Ma allora quale trattamento? Nei pazienti che presentano gravi complicazioni motorie, in cui il trattamento farmacologico ha perso la sua efficacia o è causa di reazioni avverse, è possibile ricorrere al trattamento chirurgico.Il risultato dell’intervento dipende da una serie di fattori, primo fra i quali la selezione dei soggetti che si possono sottoporre all’operazione. Questo passaggio è di fondamentale importanza e risponde a rigorosi criteri che sono presenti nelle Linee Guida sulla diagnosi e il trattamento del Parkinson, pubblicate da Limpe insieme all’Istituto Superiore di Sanità. Attualmente i possibili trattamenti chirurgici disponibili rientrano in due categorie, lesione o stimolazione cerebrale profonda (Deep Brain Stimulation, DBS), sebbene quest’ultimi siano quelli più utilizzati perché più sicuri e con minori complicanze.
Gli interventi di stimolazione cerebrale profonda (DBS) prevedono il posizionamento intracerebrale, tramite metodiche di neurochirurgia stereotassica, di un elettrodo in grado di erogare una specifica stimolazione elettrica all’interno di una specifica area del cervello, implicata nella genesi dei sintomi parkinsoniani. Le principali aree target per il trattamento della malattia di Parkinson in fase avanzata sono rappresentate dal Nucleo Subtalmico e dal Globo Pallido interno. “La scelta del target di stimolazione, insieme alla selezione dei pazienti candidati al trattamento chirurgico sono fra le principali criticità connesse alla DBS” dichiara il Prof. Lopiano. A questi elementi si aggiungono poi la scelta dei parametri di stimolazione e i criteri per il follow-up. I vantaggi forniti dalla procedura sono però evidenti: la stimolazione è modificabile nel tempo e modulabile fino a che non si raggiunge un significativo livello di efficacia. Numerose pubblicazioni sembrano ormai concordi nel ritenere che i parkinsoniani, da tempo trattati con la terapia farmacologica, affetti da discinesie e fenomeni on – off, rispondono positivamente alla DBS con miglioramento anche a lungo-termine.

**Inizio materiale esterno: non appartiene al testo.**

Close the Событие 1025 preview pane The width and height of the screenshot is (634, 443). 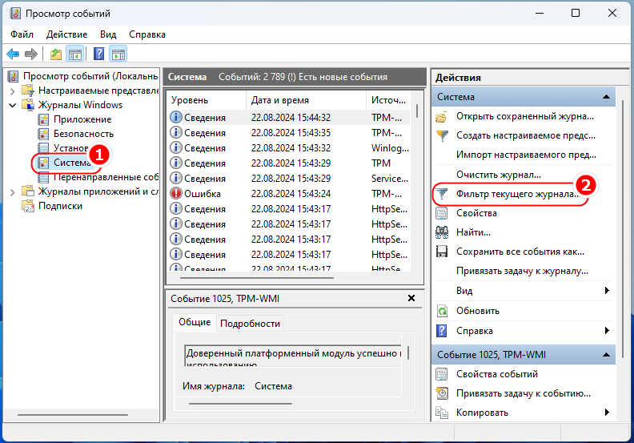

La DBS viene di solito proposta a pazienti che, pur avendo una buona risposta ai farmaci, presentano fasi di blocco motorio invalidanti e/o gravi movimenti involontari; i pazienti candidati alla terapia chirurgica non devono avere gravi malattie internistiche, problemi psichiatrici di rilievo e, per quanto riguarda l’età, sebbene non esista un limite assoluto, nei soggetti con più di 70 anni è bene considerare l’opzione chirurgica con cautela.
Allo scopo di definire e uniformare la selezione dei pazienti candidati al trattamento chirurgico devono essere seguiti precisi criteriquali la certezza della diagnosi di malattia di Parkinson idiopatica, la presenza di una buona risposta alla levodopa e la presenza di complicazioni motorie; l’intervento di DBS non è invece indicato nei pazienti con diagnosi di parkinsonismo atipico, nei pazienti che manifestano disturbi cognitivi o psichici, o in presenza di controindicazioni chirurgiche.